Problem to work on
Among the lines below, list those containing the string "using".

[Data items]
---
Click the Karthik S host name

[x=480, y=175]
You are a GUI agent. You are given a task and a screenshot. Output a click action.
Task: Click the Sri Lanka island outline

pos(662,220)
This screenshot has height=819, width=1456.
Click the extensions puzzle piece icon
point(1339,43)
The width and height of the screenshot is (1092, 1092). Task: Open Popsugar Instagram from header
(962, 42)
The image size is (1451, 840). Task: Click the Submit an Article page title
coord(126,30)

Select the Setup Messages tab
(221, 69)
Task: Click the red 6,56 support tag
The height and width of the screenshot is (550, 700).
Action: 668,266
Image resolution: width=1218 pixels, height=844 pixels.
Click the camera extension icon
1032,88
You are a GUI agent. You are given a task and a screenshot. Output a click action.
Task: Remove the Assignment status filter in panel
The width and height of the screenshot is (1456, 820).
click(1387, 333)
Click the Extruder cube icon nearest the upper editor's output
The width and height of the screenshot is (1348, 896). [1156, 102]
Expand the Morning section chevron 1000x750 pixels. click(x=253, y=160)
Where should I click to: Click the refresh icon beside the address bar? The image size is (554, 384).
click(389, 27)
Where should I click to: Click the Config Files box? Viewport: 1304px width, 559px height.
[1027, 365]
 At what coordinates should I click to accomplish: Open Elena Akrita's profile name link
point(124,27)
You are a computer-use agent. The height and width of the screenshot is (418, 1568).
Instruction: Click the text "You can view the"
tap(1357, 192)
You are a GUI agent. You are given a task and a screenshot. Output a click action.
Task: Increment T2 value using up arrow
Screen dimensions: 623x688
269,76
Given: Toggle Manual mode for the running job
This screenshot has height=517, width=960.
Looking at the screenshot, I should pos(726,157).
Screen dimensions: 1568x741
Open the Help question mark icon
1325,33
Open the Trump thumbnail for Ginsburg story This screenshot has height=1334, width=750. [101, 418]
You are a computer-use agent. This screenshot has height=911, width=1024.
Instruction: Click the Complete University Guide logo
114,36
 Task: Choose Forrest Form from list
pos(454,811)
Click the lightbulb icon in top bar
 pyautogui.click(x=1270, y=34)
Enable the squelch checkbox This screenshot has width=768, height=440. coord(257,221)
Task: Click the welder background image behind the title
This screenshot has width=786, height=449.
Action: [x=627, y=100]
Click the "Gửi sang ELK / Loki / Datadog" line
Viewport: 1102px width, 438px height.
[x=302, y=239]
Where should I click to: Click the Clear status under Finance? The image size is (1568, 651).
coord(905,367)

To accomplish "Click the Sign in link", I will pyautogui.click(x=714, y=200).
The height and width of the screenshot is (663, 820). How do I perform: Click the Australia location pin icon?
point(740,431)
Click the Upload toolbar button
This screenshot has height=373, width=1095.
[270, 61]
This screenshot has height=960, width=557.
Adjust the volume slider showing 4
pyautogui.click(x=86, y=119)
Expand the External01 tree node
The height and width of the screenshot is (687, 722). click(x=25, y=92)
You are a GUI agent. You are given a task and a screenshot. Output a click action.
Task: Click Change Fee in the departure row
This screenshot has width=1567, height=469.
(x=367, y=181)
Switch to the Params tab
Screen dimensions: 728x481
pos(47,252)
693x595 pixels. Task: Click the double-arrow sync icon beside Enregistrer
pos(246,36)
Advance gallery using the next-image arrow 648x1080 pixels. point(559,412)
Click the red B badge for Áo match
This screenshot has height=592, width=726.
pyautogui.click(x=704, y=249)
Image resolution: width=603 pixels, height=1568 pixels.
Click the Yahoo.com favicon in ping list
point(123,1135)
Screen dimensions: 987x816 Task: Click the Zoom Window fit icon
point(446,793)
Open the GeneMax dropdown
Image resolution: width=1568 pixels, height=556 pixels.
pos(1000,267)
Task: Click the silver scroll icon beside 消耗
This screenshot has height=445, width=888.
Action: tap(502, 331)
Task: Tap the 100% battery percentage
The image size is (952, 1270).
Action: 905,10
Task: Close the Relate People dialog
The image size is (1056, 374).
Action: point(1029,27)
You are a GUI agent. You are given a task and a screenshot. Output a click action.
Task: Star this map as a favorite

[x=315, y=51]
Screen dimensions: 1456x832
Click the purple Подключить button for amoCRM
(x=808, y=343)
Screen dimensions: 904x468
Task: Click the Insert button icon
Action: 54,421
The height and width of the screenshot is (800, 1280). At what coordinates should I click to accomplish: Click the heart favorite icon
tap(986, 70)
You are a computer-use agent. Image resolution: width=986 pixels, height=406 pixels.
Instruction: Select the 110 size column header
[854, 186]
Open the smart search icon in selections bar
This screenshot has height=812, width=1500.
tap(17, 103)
---
Exercise answer
Task: Increment T2 value using up arrow
Advance gallery using the next-image arrow 648x1080 pixels. point(559,412)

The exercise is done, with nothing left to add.